Willard gets $50,000 to open park for train watchers

Grant from state helps offset $130,000 cost

4/15/2014
BY DAVID PATCH
BLADE STAFF WRITER

WILLARD, Ohio — Ohio’s freshly adopted 2015-16 capital budget includes $50,000 for a train-watchers’ park that city officials hope will kick-start an effort to raise money for the rest of the project’s estimated $130,000 cost.

“We feel pretty confident we’ll be able to raise the money,” city manager Brian Humphress said Monday, noting that Willard used a similar strategy for soccer fields it built recently.

The park would be modeled after a similar facility that opened last fall 40 miles to the west in Fostoria, though it would not be nearly as big or expensive.

Both Willard, in southern Huron County, and Fostoria, at the junction of Wood, Hancock, and Seneca counties, are astride CSX Transportation’s busy former Baltimore & Ohio main line between Chicago and the East Coast. Both communities have attracted railroad buffs to watch and photograph the train activity.

Willard does not have two major main lines intersecting the former B&O track the way Fostoria does, but it is home to a major train switching yard and a junction with a branch line operated by the Ashland Railway. It was called Chicago Junction before it adopted the name of Daniel Willard, a 19th-century B&O president.

In a letter to state Sen. Gayle Manning (R., North Ridgeville), who sponsored the project’s funding in the capital budget, Mr. Humphress estimated the park could draw 15,000 to 25,000 visitors annually. Its proposed location near Second and Motson streets would put them within a five-minute walk — or one-minute drive — of Willard’s downtown shops and restaurants, he wrote.

“This project is good for local jobs and good for the long term health of our region’s tourism industry,” Ms. Manning said in an emailed statement Monday.

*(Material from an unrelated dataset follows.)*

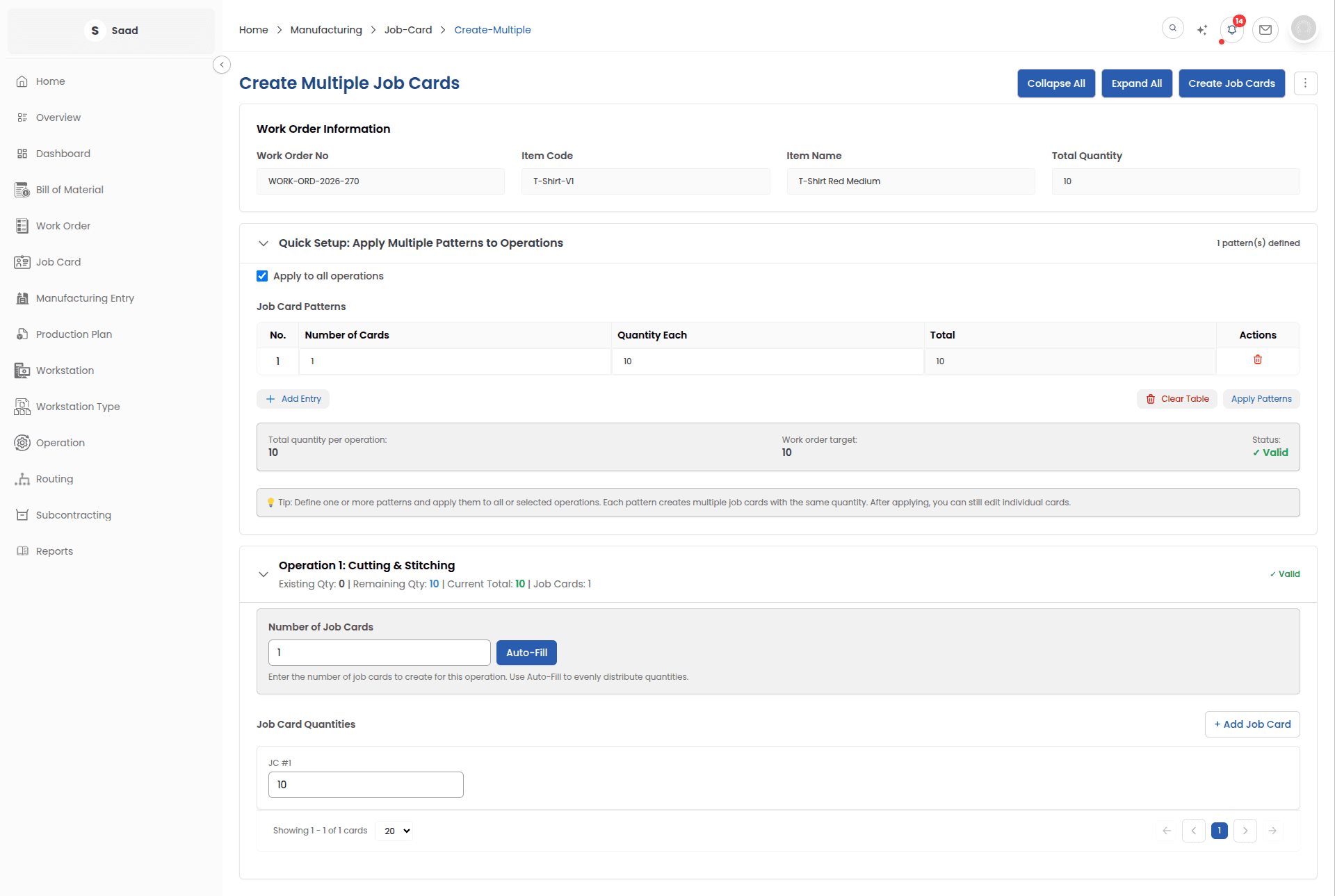Click the search magnifier icon
Image resolution: width=1335 pixels, height=896 pixels.
pyautogui.click(x=1172, y=28)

While Mr. Humphress said that some of those train-watchers probably already visit Willard, having the park will provide a safer place for them to pursue their hobby. Some now linger on the State Rt. 99 overpass east of town “and they can’t really stay there,” he said, while others trespass on CSX property.

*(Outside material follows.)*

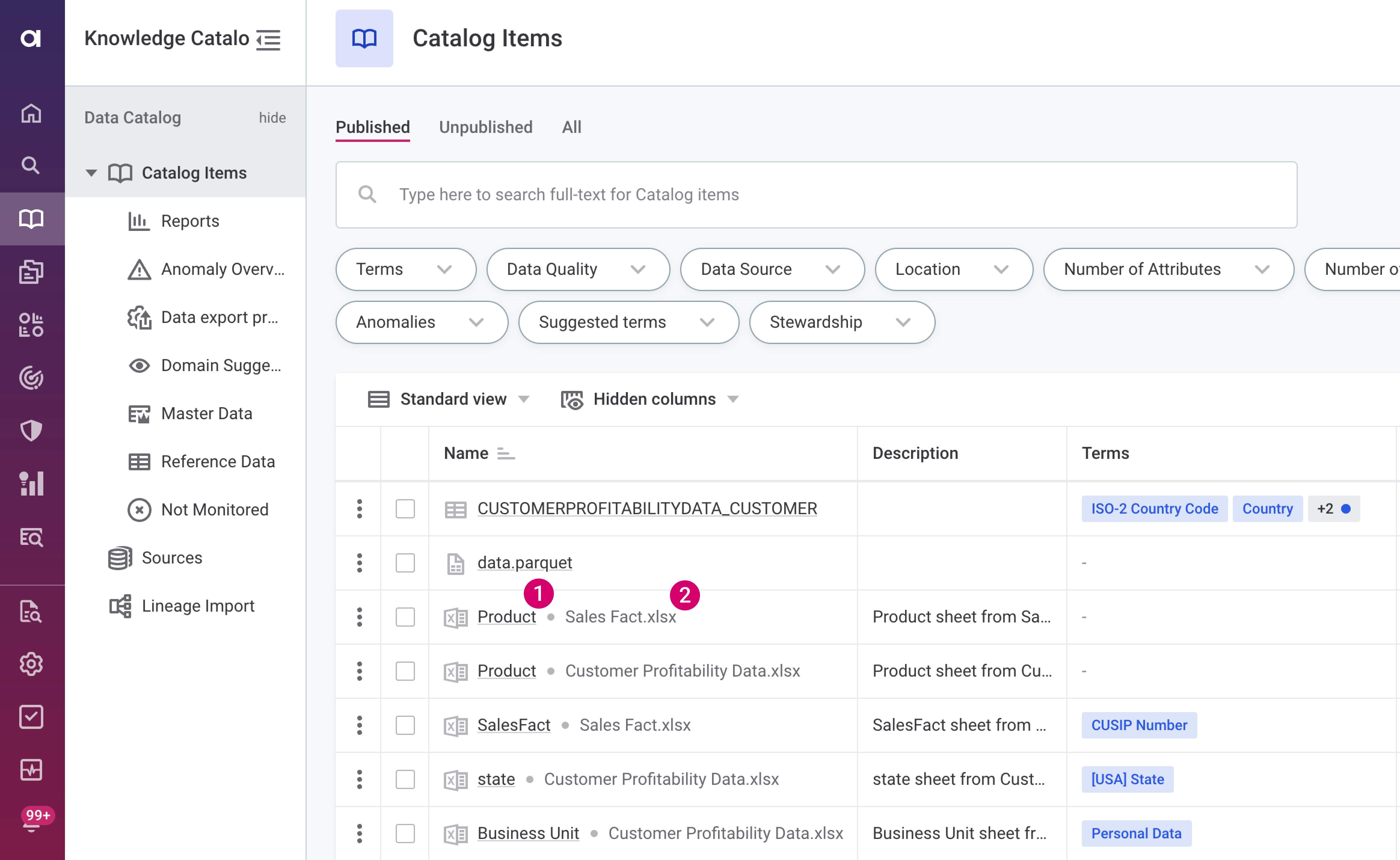1400x860 pixels.
Task: Click the home icon in left rail
Action: coord(31,113)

The park’s $130,000 budget is based on $50,000 for a raised wooden platform, $40,000 for a restroom, and $20,000 for fences, signs, and historical exhibits, plus a $20,000 endowment for major maintenance.

It includes no money for land acquisition, Mr. Humphress said, because CSX owns the roughly half-an-acre site, and the railroad has indicated a willingness to donate it to the city.

A CSX spokesman did not respond to a message Monday seeking comment.

City officials expect park visitors to park on Second Street, which now dead-ends at the tracks, or other nearby streets, he said.

Land acquisition, site preparation, and construction of a driveway and parking lot were major elements of Fostoria’s train-watching park, built on an old pork-packing plant site. Opened in mid-November, its construction cost $1.1 million in mostly state funds.

Mr. Humphress said city officials hope to draft formal plans and raise Willard’s planned $80,000 share in time for the facility’s construction to start about a year from now.